WORK ITEM:
Beginning with the line containing "Viewport: 1568px width, 609px height." and ending with the last line of the entries below, copy each line exactly and nothing else.
- - - - -
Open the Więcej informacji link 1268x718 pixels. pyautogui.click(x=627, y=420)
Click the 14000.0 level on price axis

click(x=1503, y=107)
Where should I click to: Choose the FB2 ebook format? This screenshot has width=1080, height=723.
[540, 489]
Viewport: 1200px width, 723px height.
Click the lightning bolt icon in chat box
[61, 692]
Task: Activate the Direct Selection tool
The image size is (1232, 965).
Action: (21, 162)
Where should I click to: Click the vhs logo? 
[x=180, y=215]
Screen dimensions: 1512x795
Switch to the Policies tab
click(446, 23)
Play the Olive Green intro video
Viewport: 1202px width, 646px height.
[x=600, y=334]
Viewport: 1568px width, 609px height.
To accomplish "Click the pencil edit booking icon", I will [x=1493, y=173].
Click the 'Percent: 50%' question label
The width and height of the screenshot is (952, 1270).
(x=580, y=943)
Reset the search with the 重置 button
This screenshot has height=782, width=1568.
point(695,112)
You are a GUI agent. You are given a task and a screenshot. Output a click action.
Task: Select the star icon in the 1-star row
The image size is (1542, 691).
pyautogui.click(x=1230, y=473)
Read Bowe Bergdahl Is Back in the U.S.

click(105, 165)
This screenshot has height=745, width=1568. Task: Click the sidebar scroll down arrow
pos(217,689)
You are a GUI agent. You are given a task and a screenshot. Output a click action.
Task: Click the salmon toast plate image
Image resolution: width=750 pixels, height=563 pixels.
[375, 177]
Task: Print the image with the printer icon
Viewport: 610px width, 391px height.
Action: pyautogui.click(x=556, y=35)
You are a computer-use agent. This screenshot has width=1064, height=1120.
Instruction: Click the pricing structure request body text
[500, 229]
- - - - -
EXPECTED ANSWER:
Viewport: 1568px width, 609px height.
To accomplish "Click the pencil edit booking icon", I will [x=1493, y=173].
Click the 'Percent: 50%' question label
The width and height of the screenshot is (952, 1270).
(x=580, y=943)
Reset the search with the 重置 button
This screenshot has height=782, width=1568.
point(695,112)
You are a GUI agent. You are given a task and a screenshot. Output a click action.
Task: Select the star icon in the 1-star row
The image size is (1542, 691).
pyautogui.click(x=1230, y=473)
Read Bowe Bergdahl Is Back in the U.S.

click(105, 165)
This screenshot has height=745, width=1568. Task: Click the sidebar scroll down arrow
pos(217,689)
You are a GUI agent. You are given a task and a screenshot. Output a click action.
Task: Click the salmon toast plate image
Image resolution: width=750 pixels, height=563 pixels.
[375, 177]
Task: Print the image with the printer icon
Viewport: 610px width, 391px height.
Action: pyautogui.click(x=556, y=35)
You are a computer-use agent. This screenshot has width=1064, height=1120.
Instruction: Click the pricing structure request body text
[500, 229]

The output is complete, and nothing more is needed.